Top 10 Worst Things to Do in Business

Top 10 Worst Things to Do in Business

So, a lot of these articles are prefaced with the disclaimer “the following is not legal advice…” or something to that effect.  This one is legal advice, guys, and I am not afraid to say it.  The following list makes up the 10 most common reasons I’ve seen for businesses failing.


The Top 10 Worst Things to Do in Business:


10) Don’t Fund the Company – Businesspeople are notoriously optimistic.  Know that if you are a businessperson, then you probably have this limitation.  Starting a business will not cost you $1,000.  It probably won’t cost you $5,000.  But relax, if it is a good idea, you will make that up quickly.  Just don’t scrimp at the beginning.  It never works and those are some uncomfortable conversations to have between the partners.


9) Have No Estate Plan / Succession Plan – I know none of you are going to die, but let’s say we are talking about another guy.   That guy was going to get his estate plan done at the beginning of the year.  But he dies without one.  Now, via the Florida statutes, half of his estate goes to his wife and the other half is split evenly amongst his children to be administered by a guardianship named by a judge.  The ownership interest in the company is split this way as well.  Now imagine if there is another partner in the business.  Yep, it sucks.  Don’t do it.  


8) Improperly Classify Workers – Just because you call someone an independent contractor does not mean that they are an independent contractor.  You don’t get to decide that.  The IRS and other governmental organizations do.  So if you really don’t want employees, then structure their jobs to look as close to independent contractors as possible.  Otherwise, the IRS will open up a can on you in the form of back payroll taxes and fines.


7) Have No Restrictive Covenants – Hey, developers, engineers, accountants, and anybody else that relies on the strength of its people – there is a reason attorneys have barred the use of restrictive covenants from our profession.  It is because they work.  Your top salesman is not as loyal as you, the business owner, are to the company.  They will walk when given the chance.  Now you have a significant amount of your revenue that is gone plus you have a new competitor.  Good luck.


6) Refuse to Change – The truth of the matter is that if you are doing business the way you did it 5 years ago, you will probably be bankrupt within the next 2 years.  If you don’t understand technology and don’t want to learn, then hire someone to help you with that.  Because competitors can form in less time and with better products than ever.  Unless you have significant intellectual property, you will lose.


5) Go In 50/50 – There is no worse ownership than a 50/50 relationship.  For instance, without a well written ownership agreement, one owner can go to jail for murder and the other would need to continue to pay his salary or bring an action in court to dissolve the company.  When disputes arise, the fallback position is status quo.  So there is what the courts call “deadlock.”  If there is no other way to own the company, then at least have a very straightforward buy-back provision.

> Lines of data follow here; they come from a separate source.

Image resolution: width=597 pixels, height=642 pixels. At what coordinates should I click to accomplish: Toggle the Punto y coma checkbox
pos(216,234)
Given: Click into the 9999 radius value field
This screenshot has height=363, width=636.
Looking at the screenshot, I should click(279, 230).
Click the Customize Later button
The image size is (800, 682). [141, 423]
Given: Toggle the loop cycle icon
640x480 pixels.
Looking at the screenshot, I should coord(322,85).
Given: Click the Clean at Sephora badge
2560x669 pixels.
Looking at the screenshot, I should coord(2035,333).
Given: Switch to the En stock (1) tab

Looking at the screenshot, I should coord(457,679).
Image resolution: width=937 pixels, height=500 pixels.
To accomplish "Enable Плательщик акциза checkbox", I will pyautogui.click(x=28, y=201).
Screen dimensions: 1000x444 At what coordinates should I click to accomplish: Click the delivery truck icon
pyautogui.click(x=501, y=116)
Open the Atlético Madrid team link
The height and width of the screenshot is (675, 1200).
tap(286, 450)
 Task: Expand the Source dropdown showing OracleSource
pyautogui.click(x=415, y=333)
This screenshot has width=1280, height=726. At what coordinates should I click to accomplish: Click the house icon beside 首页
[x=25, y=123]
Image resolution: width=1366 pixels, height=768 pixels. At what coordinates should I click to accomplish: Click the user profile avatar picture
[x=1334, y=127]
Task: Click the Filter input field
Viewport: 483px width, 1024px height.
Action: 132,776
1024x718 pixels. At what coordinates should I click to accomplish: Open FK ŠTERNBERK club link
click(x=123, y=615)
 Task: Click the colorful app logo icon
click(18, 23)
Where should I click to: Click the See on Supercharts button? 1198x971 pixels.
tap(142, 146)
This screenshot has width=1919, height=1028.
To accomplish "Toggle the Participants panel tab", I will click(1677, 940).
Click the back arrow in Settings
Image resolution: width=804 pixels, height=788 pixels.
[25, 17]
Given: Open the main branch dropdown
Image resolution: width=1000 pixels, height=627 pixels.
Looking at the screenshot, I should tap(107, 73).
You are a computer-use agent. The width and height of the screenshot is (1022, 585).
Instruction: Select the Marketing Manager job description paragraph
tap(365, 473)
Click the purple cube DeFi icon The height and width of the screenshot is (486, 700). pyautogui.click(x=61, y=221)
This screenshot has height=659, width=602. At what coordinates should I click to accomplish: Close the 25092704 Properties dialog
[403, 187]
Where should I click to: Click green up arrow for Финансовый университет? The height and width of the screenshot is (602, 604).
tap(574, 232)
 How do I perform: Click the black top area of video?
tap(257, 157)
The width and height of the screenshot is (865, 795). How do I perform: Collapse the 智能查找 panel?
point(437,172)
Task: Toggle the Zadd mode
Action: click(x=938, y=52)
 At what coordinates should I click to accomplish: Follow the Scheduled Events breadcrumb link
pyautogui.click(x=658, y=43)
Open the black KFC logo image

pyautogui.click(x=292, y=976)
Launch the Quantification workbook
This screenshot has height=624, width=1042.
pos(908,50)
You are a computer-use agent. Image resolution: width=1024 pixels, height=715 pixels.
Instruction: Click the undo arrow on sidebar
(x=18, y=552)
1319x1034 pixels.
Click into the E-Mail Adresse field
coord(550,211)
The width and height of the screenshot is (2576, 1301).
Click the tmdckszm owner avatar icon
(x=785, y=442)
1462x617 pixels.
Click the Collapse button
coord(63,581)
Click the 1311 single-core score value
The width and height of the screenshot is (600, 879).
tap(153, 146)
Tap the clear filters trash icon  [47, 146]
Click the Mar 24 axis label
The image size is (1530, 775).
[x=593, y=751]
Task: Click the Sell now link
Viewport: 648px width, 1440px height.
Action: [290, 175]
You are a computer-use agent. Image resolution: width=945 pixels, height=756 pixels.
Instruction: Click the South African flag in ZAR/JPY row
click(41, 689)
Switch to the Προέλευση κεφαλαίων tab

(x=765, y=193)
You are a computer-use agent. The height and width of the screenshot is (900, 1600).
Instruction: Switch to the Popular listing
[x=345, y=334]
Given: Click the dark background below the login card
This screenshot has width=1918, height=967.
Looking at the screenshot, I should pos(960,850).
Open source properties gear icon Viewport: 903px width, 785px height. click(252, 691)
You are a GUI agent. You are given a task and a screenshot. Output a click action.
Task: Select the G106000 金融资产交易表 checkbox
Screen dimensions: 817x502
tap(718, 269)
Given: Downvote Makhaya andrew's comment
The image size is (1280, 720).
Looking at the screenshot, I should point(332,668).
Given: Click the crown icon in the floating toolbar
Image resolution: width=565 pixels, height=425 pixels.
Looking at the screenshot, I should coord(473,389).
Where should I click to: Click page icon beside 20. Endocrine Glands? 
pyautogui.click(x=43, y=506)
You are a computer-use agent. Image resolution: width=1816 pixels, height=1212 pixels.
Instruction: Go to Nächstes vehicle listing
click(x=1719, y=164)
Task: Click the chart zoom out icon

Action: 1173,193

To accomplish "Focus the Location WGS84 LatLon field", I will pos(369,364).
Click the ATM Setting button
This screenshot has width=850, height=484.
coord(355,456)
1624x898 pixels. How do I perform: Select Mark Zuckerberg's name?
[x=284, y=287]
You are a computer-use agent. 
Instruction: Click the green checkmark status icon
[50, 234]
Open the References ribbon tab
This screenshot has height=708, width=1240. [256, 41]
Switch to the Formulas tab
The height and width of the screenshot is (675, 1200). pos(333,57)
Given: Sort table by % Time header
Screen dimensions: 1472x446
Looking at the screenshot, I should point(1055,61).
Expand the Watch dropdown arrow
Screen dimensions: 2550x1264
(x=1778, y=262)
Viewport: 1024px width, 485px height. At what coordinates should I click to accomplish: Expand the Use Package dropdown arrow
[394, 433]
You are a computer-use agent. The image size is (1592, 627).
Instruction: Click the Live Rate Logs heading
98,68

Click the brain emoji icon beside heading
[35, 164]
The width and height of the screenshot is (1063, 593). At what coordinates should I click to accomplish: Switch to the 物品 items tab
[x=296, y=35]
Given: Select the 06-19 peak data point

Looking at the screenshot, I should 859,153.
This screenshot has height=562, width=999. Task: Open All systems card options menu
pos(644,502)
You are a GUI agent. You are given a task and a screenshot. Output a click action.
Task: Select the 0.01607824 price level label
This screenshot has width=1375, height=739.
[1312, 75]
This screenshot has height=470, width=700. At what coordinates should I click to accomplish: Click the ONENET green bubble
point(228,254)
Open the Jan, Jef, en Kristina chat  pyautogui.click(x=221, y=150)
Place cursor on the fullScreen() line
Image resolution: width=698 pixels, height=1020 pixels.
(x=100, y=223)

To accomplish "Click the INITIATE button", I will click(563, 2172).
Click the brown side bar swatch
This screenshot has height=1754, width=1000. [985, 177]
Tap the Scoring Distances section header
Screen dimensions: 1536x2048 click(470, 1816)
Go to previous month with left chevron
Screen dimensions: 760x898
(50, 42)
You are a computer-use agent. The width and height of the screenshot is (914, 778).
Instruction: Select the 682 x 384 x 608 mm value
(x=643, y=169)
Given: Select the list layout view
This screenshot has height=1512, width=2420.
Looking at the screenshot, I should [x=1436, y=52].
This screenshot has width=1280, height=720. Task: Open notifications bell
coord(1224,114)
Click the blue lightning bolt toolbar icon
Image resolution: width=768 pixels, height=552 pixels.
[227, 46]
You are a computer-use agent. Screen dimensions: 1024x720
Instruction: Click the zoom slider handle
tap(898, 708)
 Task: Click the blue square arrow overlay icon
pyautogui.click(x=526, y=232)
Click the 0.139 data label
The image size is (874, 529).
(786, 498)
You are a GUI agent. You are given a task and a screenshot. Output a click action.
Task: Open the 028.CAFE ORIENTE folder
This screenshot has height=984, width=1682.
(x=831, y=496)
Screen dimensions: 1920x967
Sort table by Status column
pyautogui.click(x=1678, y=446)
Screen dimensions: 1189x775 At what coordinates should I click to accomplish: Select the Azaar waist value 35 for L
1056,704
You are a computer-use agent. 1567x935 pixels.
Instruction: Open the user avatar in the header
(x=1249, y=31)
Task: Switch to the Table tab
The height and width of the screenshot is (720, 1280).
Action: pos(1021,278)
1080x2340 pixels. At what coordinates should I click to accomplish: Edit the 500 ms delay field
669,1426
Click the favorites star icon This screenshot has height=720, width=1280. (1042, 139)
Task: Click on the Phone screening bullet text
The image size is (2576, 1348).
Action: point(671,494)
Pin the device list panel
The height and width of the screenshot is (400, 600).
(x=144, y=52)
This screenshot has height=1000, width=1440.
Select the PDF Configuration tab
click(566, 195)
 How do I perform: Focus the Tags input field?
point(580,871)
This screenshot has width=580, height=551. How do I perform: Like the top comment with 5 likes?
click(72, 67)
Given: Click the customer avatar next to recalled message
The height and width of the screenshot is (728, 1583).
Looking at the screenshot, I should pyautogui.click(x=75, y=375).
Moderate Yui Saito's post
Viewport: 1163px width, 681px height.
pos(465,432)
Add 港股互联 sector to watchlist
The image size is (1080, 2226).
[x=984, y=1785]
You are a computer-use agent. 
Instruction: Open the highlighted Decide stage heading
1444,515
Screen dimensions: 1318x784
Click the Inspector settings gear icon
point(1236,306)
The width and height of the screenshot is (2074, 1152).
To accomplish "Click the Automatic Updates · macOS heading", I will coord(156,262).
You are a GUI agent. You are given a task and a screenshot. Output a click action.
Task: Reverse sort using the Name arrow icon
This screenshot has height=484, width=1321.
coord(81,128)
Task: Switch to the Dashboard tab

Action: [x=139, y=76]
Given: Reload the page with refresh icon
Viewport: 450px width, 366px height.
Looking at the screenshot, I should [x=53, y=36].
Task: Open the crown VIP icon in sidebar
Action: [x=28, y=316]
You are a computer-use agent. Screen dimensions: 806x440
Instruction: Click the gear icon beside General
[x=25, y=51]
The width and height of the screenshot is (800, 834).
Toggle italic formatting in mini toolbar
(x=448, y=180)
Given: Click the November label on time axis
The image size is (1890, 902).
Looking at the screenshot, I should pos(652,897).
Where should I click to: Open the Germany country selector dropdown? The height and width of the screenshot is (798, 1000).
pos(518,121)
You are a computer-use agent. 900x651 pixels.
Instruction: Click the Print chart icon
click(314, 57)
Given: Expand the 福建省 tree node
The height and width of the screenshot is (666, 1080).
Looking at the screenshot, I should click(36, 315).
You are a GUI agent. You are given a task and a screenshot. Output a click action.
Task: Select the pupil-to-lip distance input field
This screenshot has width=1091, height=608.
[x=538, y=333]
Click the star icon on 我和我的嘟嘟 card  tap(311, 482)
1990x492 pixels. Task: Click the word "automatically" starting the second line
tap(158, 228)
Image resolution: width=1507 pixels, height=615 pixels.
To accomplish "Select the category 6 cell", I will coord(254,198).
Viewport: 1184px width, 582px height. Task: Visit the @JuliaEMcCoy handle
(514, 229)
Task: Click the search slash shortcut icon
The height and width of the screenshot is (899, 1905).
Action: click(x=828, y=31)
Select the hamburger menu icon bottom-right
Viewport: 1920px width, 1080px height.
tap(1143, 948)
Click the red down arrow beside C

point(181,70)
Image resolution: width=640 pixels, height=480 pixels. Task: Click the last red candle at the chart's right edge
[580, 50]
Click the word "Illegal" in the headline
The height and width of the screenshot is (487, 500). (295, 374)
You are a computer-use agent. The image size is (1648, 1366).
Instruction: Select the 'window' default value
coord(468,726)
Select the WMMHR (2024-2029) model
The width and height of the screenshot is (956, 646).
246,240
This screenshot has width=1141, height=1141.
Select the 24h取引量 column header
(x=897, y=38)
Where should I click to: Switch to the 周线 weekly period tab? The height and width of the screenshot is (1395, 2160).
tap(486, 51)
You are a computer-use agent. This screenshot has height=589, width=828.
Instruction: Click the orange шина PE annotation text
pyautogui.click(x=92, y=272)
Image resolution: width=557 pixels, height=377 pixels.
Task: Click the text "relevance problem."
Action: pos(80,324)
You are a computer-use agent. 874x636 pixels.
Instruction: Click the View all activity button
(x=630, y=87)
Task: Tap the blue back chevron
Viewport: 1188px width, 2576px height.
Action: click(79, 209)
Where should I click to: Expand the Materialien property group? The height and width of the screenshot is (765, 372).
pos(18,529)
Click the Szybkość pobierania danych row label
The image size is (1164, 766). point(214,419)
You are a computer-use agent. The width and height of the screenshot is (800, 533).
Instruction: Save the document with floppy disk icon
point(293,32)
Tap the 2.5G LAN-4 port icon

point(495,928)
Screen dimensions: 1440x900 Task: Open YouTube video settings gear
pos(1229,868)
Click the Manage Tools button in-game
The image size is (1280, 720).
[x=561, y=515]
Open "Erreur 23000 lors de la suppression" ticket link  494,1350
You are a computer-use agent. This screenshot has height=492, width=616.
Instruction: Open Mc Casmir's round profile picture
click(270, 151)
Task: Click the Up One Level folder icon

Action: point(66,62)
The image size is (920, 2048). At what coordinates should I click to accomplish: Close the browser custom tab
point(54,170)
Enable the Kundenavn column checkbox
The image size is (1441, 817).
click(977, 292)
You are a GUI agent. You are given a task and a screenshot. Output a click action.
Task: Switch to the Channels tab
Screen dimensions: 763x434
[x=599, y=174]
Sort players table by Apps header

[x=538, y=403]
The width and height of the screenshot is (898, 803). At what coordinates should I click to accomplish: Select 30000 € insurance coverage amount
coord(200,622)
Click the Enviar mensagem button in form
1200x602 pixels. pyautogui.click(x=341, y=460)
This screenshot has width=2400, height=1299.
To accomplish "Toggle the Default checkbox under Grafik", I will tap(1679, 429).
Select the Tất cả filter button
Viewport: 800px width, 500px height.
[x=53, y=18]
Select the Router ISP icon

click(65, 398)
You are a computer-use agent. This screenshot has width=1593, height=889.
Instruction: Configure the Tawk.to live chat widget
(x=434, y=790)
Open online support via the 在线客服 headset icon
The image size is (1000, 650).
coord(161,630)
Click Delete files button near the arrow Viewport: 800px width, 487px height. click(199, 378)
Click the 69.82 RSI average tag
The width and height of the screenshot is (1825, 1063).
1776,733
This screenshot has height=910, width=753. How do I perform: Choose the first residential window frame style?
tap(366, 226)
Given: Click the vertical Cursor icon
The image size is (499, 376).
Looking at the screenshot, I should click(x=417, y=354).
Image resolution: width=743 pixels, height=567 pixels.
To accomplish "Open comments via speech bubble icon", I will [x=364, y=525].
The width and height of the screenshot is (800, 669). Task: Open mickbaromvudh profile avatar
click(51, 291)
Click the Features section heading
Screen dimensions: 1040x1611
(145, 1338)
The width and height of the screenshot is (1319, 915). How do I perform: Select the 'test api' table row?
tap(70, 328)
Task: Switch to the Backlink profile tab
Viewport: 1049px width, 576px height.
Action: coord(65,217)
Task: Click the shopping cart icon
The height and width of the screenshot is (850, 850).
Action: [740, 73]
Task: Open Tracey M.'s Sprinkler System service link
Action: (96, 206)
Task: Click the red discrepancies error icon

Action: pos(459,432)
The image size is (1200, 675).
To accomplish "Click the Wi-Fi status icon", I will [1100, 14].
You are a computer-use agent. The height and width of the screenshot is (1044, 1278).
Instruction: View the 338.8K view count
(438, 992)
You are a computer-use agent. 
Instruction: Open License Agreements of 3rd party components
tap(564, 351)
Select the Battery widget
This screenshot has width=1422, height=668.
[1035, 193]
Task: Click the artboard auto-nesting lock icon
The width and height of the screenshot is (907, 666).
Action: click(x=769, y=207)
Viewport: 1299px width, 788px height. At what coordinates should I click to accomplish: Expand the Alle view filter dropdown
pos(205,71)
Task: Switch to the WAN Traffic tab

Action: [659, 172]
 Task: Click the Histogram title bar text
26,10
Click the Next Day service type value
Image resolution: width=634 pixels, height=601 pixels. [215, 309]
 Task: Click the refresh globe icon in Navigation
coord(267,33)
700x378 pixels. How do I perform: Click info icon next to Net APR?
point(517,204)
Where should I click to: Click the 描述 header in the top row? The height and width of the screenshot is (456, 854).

4) Sign a Bad Lease – For many retail establishments, the lease is the most important and most costly expense.  Look closely at the escalations and the options to renew.  A significant increase in rent expense could mean your business suddenly goes from profit to loss overnight.  And you may be stuck there.


3) Have No Operating (Stockholders) Agreement – The operating agreement talks about the most important aspects of a business – how distributions are made, when a member can sell his interest, who gets to decide what, etc.  Don’t avoid this because it is a difficult conversation.  The statutes favor the minority owner.  You’d rather not rely on them.  And for single-member entities, an operating agreement goes a long way to argue against a piercing of the corporate veil.


2) Have No Budget – This typically is a problem at the very early stages.  Companies looking for funding will say things like “we are still gathering data on sales” or “our cost estimates are currently in progress.”  Here is a hard truth – if you don’t know what your expectations are, then you don’t have a business.  Focus there first.  Before you do anything.  Seriously.


  1. Don’t Pay Taxes – Governments don’t like businesses.  Unless they pay a lot of taxes.  Sorry, but it is true.  And the IRS is one joker that will straight shut you down if you don’t file and pay your taxes correctly and on time.  Taxes should be focused on heavily in your budget and on your calendar.